O Arquivo Nacional emitiu
certidão de "nada consta" em
resposta ao pedido de papéis
do SNI de 1975. A Abin (Agência Brasileira de Inteligência)
afirma que não os tem.
A descoberta do sumiço
comprova, de maneira inédita,
relatos de antigos funcionários
da chamada "comunidade de
informações" do regime militar (1964-85).
Em conversas reservadas em
anos recentes, eles disseram
ter havido um "banho" no material produzido pelo SNI.
Em 2005 o governo anunciou com pompa que a ida para
o Arquivo Nacional de todo o
acervo do SNI que estava com a
Abin seria um marco no acesso
à memória do país.
O decreto de transferência
foi assinado por uma dupla de
antigos opositores da ditadura:
o presidente Luiz Inácio Lula
da Silva e a ministra Dilma
Rousseff (Casa Civil).
A considerar o pronunciamento de duas repartições subordinadas a órgãos da Presidência da República, o que a
Abin entregou não corresponde ao acervo integral do SNI.
Em outras palavras, o governo deu a conhecer somente
parte da história. A Abin se vincula ao Gabinete de Segurança
Institucional. O Arquivo Nacional, à Casa Civil.

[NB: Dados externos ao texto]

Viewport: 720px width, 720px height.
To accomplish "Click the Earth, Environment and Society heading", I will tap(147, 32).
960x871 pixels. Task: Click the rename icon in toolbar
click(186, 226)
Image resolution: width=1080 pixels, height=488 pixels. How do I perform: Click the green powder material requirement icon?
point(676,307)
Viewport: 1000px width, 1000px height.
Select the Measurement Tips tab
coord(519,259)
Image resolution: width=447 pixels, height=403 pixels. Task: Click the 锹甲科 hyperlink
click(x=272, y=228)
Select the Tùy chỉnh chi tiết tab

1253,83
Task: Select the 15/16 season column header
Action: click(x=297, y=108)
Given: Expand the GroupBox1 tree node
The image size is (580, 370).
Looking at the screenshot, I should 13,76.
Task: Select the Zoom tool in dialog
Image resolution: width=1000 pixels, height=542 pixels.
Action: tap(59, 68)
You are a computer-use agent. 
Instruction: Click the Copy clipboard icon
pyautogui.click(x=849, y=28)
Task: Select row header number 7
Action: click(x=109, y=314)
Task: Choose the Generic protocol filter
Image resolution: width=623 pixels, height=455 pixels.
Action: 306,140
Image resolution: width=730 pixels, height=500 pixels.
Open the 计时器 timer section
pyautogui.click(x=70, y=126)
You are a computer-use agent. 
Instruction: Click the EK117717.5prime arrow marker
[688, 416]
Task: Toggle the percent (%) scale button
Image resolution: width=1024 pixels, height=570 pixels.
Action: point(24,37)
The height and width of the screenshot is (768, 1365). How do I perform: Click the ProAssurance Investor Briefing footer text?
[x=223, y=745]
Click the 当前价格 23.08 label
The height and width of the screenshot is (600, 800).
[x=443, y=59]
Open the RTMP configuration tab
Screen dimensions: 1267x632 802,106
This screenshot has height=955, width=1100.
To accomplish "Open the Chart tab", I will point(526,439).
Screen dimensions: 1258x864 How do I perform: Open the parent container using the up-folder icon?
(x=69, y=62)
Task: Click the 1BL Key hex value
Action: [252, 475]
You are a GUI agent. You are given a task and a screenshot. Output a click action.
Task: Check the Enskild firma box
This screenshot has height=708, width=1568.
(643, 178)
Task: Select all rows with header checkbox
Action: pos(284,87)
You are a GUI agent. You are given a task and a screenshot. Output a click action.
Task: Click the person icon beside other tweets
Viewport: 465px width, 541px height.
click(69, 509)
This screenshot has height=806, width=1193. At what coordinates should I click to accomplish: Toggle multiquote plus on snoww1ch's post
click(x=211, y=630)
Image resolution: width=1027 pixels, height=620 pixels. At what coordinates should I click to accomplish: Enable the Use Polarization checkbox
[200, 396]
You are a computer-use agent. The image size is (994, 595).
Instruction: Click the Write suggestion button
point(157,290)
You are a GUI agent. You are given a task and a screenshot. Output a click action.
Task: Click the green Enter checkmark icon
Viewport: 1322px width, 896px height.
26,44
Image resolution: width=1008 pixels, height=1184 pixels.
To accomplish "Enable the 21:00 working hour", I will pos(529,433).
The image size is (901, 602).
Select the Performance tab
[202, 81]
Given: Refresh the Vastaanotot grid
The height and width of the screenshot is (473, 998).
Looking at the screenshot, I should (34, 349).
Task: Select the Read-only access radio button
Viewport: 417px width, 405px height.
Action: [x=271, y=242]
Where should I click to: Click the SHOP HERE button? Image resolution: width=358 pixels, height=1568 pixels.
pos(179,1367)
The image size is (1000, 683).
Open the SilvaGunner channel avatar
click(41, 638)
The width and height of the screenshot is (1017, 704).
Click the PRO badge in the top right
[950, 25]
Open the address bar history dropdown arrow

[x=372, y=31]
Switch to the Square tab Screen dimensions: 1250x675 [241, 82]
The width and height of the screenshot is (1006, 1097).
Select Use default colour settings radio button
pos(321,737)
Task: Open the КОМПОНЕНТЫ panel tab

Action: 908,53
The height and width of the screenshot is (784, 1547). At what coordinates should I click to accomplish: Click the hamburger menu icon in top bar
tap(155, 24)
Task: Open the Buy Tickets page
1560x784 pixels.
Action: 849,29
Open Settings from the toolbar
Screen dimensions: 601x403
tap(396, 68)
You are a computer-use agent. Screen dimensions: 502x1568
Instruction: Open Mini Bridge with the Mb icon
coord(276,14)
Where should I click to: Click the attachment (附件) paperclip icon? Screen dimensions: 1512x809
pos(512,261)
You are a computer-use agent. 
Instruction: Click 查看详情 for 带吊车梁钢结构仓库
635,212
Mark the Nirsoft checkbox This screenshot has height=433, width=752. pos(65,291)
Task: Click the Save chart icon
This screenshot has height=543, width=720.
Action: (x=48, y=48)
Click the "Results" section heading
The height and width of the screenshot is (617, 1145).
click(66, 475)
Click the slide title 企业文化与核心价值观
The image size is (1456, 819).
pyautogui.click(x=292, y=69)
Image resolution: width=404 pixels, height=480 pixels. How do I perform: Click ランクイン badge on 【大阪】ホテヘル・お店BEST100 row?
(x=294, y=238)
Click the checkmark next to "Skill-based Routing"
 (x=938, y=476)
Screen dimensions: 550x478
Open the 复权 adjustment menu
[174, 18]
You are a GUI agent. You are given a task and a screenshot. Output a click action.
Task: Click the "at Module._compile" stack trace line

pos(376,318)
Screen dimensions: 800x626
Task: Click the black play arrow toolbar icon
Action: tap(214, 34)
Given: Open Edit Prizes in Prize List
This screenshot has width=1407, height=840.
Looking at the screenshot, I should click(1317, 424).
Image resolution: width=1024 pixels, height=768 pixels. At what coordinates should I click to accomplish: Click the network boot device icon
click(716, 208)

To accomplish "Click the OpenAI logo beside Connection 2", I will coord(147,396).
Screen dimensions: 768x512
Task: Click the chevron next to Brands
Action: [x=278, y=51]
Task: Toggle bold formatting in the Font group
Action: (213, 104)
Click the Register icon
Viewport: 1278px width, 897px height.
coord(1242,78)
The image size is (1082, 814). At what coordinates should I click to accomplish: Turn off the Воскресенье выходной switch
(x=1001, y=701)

A busca pelos papéis começou com um pedido feito pelo
jornal à Abin no dia 15 de dezembro: a cópia das "Apreciações Sumárias" do SNI elaboradas em outubro (mês em que
o jornalista Vladimir Herzog
foi morto por tortura em São
Paulo) e novembro de 1975.
A Abin sublinhou diversas
vezes: todo o acervo do SNI, em
obediência à legislação de
2005, foi para o Arquivo Nacional. Este, por sua vez, assegura
que não recebeu as "Apreciações" requisitadas pela Folha.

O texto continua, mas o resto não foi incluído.